Using the records below, copy out exactly the line that contains "Text 05c (558, 259)" and every line that follows it, up to and including the last, and no others.

***** Task input *****

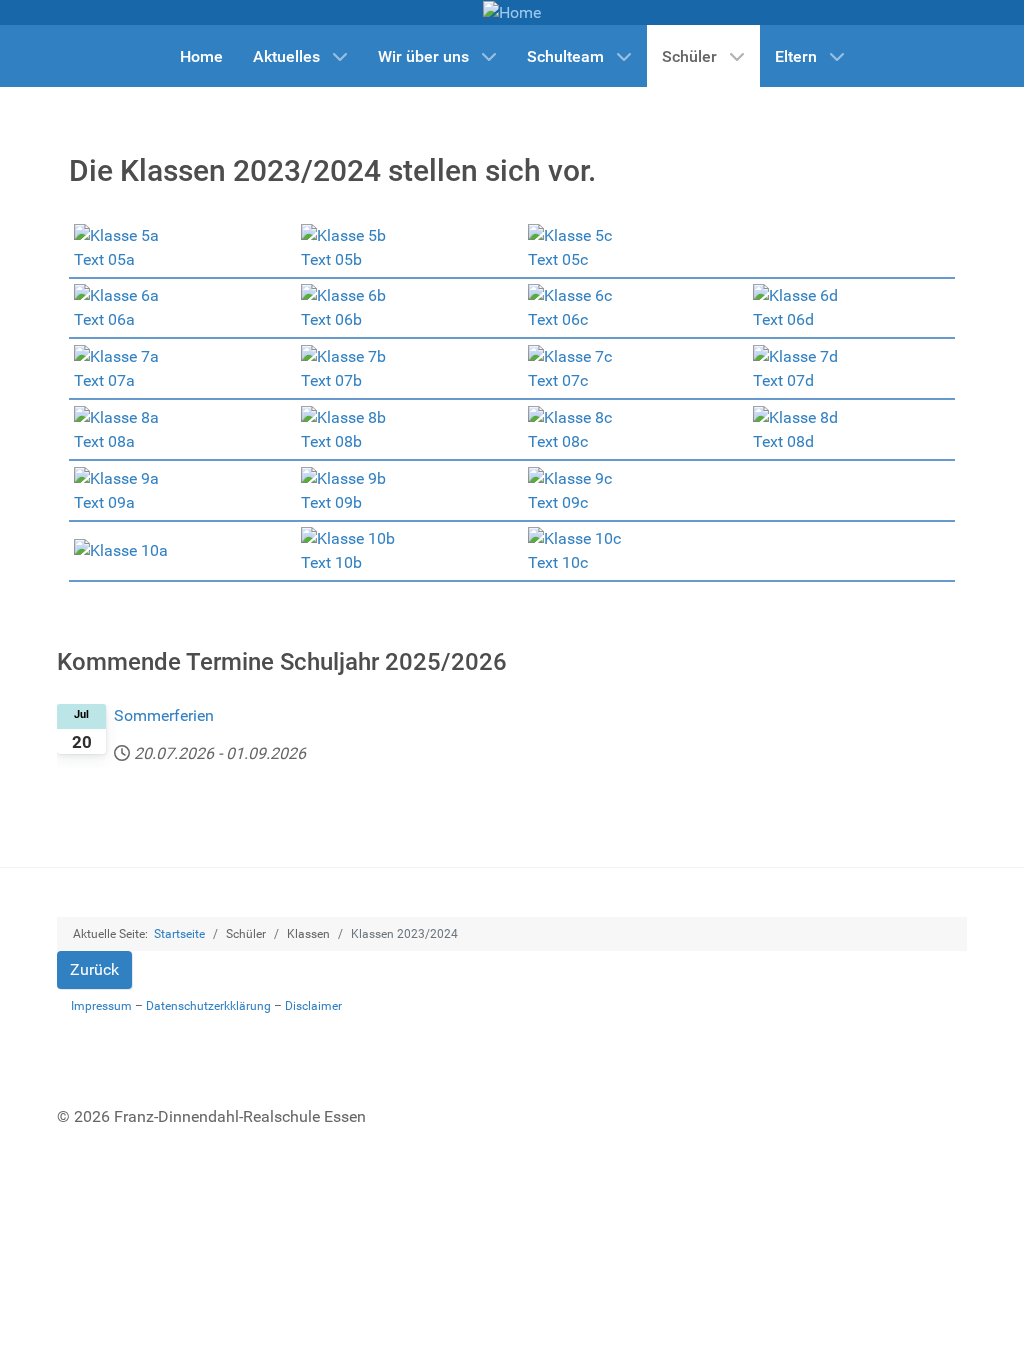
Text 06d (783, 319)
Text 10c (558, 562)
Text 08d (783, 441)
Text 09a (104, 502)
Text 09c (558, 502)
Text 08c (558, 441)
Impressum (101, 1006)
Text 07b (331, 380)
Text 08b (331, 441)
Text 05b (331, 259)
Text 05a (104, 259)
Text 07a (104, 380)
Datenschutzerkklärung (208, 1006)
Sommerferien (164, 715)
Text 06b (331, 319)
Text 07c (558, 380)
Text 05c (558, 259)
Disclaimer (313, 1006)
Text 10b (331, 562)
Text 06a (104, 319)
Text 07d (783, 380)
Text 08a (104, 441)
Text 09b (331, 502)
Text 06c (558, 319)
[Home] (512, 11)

*****

**Written answer:**
Text 05c (558, 259)
Disclaimer (313, 1006)
Text 10b (331, 562)
Text 06a (104, 319)
Text 07d (783, 380)
Text 08a (104, 441)
Text 09b (331, 502)
Text 06c (558, 319)
[Home] (512, 11)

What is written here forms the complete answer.